- 15 March 2026
- Updated 20h28
Des poursuites judiciaires engagées contre Joseph Kabila pour “haute trahison” dans l’affaire M23
Un tournant politique majeur s’annonce en République démocratique du Congo (RDC). Dans un communiqué officiel rendu public ce vendredi, le Ministère de la Justice a annoncé avoir donné l’instruction à l’Auditeur Général des FARDC ainsi qu’au Procureur Général près la Cour de cassation d’engager des poursuites judiciaires contre l’ancien président de la République, Joseph Kabila Kabange. Motif : sa “participation directe” à l’agression armée menée par le Rwanda à travers le mouvement rebelle AFC/M23.
Le document, référencé Communiqué n°098, évoque une affaire de “haute trahison à l’égard de la Nation”. Il stipule également que l’ensemble des biens mobiliers et immobiliers de l’ex-chef de l’État doit être saisi, et que des mesures de restriction de mouvement ont été imposées à l’encontre de ses collaborateurs impliqués.
Un ancien président dans l’œil du cyclone
Joseph Kabila a dirigé la RDC de 2001 à 2019, succédant à son père Laurent-Désiré Kabila après son assassinat. Durant ses dix-huit années au pouvoir, il a souvent été critiqué pour son silence face à l’activisme des groupes armés dans l’est du pays, mais jamais encore son implication directe n’avait été publiquement évoquée par les institutions judiciaires congolaises.

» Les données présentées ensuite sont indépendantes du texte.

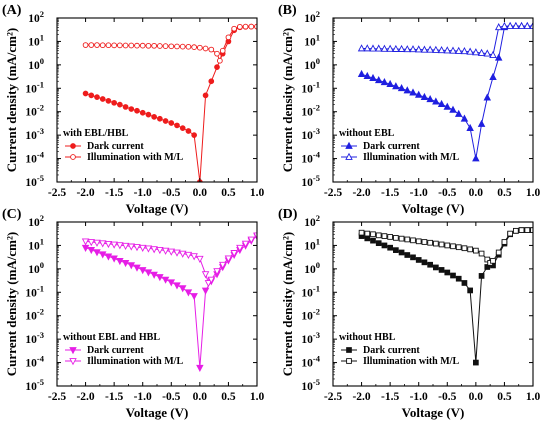  I want to click on y-tick-exponent: 2, so click(318, 14).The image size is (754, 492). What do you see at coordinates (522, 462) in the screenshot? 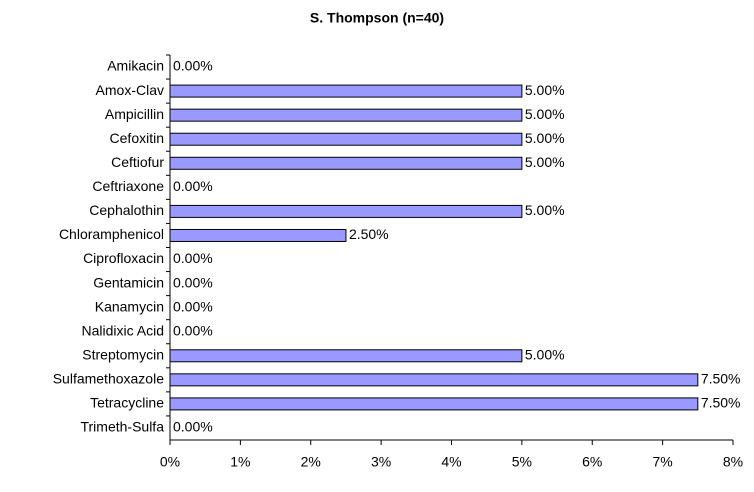
I see `x-tick-label: 5%` at bounding box center [522, 462].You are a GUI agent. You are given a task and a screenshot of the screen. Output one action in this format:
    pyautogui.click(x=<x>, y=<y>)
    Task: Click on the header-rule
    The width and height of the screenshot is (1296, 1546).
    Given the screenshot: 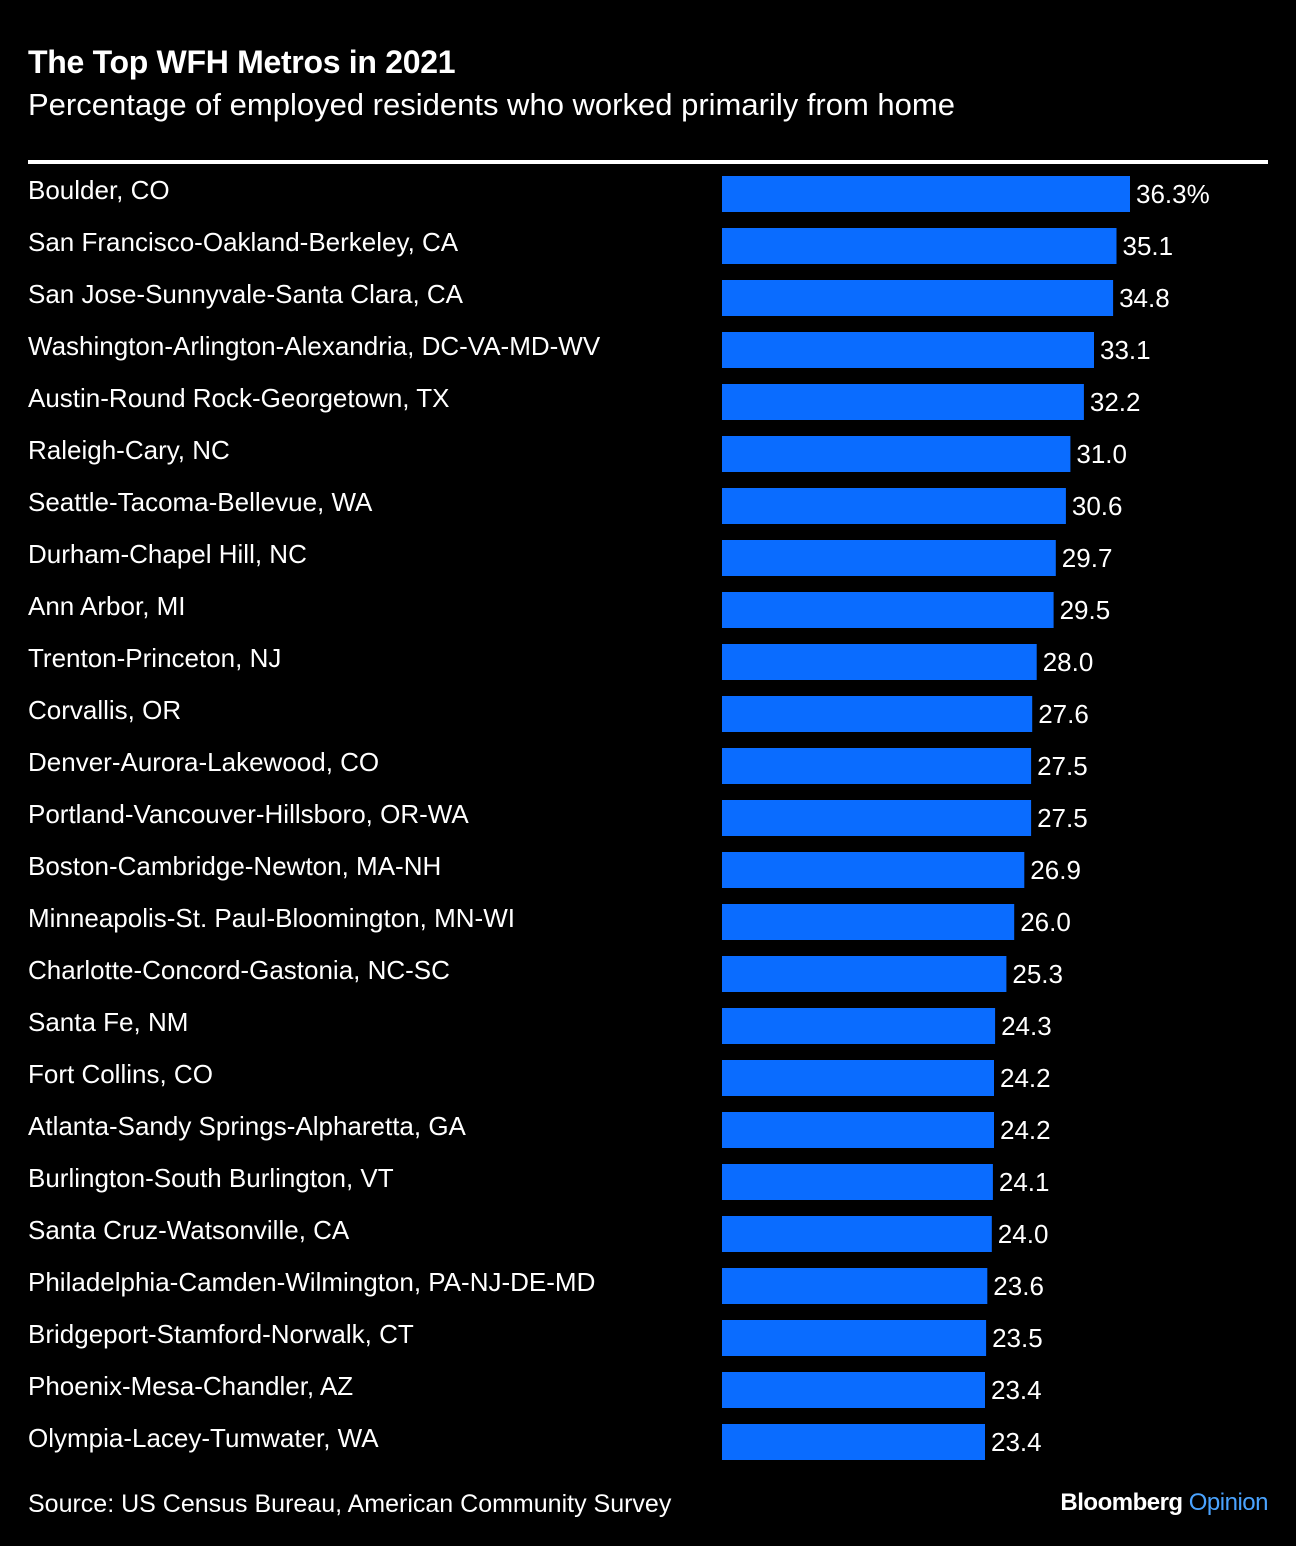 What is the action you would take?
    pyautogui.click(x=648, y=162)
    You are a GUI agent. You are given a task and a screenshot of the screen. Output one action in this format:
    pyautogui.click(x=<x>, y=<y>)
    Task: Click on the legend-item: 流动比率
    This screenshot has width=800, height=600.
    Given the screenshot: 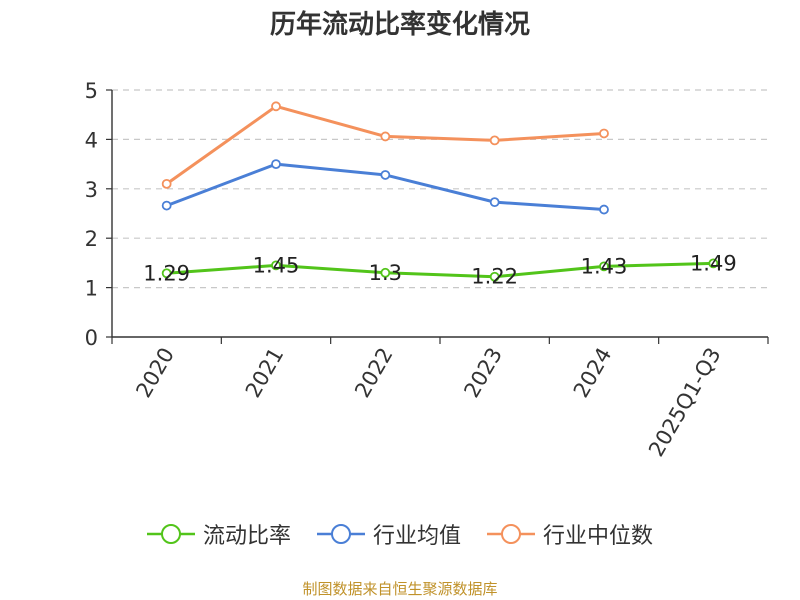 What is the action you would take?
    pyautogui.click(x=218, y=534)
    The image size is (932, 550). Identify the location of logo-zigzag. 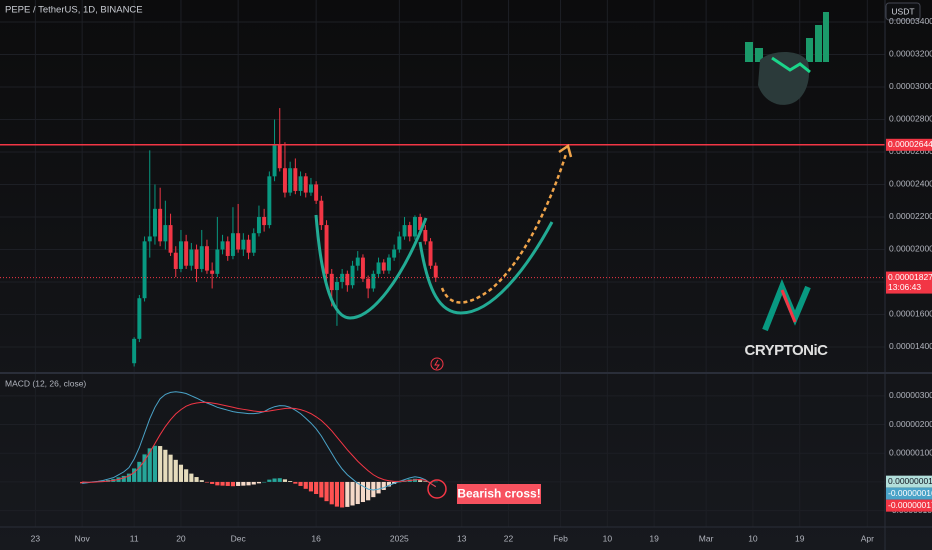
(788, 306).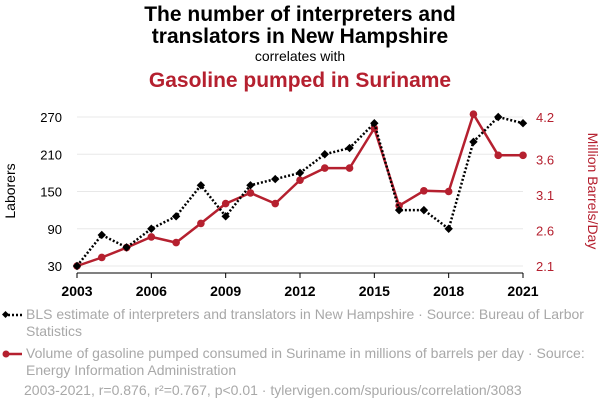 The height and width of the screenshot is (414, 600). What do you see at coordinates (55, 266) in the screenshot?
I see `y-axis-left-tick-label: 30` at bounding box center [55, 266].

Cette mise en accusation intervient alors que la RDC accuse depuis plusieurs mois le Rwanda de soutenir activement la rébellion M23 (Mouvement du 23 mars), rebaptisée récemment AFC (Alliance Fleuve Congo). Le groupe armé contrôle plusieurs zones stratégiques du Nord-Kivu, et ses offensives ont entraîné le déplacement de centaines de milliers de civils.

Un contexte régional tendu
Les relations entre Kinshasa et Kigali sont au plus bas. Plusieurs rapports des Nations unies, corroborés par des sources indépendantes, confirment l’implication de l’armée rwandaise aux côtés des rebelles. Paul Kagame, président du Rwanda, fait face à une pression croissante sur la scène diplomatique, notamment en raison de sanctions économiques et d’appels à un retrait immédiat de ses troupes.
C’est dans ce contexte que le nom de Joseph Kabila refait surface. Selon plusieurs observateurs, l’ancien président aurait joué un rôle de facilitateur dans les tractations régionales qui ont permis la résurgence du M23 sous une nouvelle bannière. Des révélations qui, si elles sont confirmées, pourraient ébranler durablement le paysage politique congolais.
Une justice sous haute surveillance
Cette procédure judiciaire soulève des questions sensibles dans un pays où l’appareil judiciaire est régulièrement accusé de manquer d’indépendance. Le fait que cette action soit initiée par le Ministre de la Justice en personne, à travers une injonction formelle, montre toutefois une volonté d’affirmer l’autorité de l’État face aux alliances politiques passées.
Reste à savoir si cette offensive judiciaire tiendra devant les juridictions nationales et si elle marquera véritablement le début d’une ère de reddition des comptes, ou s’il s’agit avant tout d’une manœuvre politique dans un contexte de tensions internes et régionales.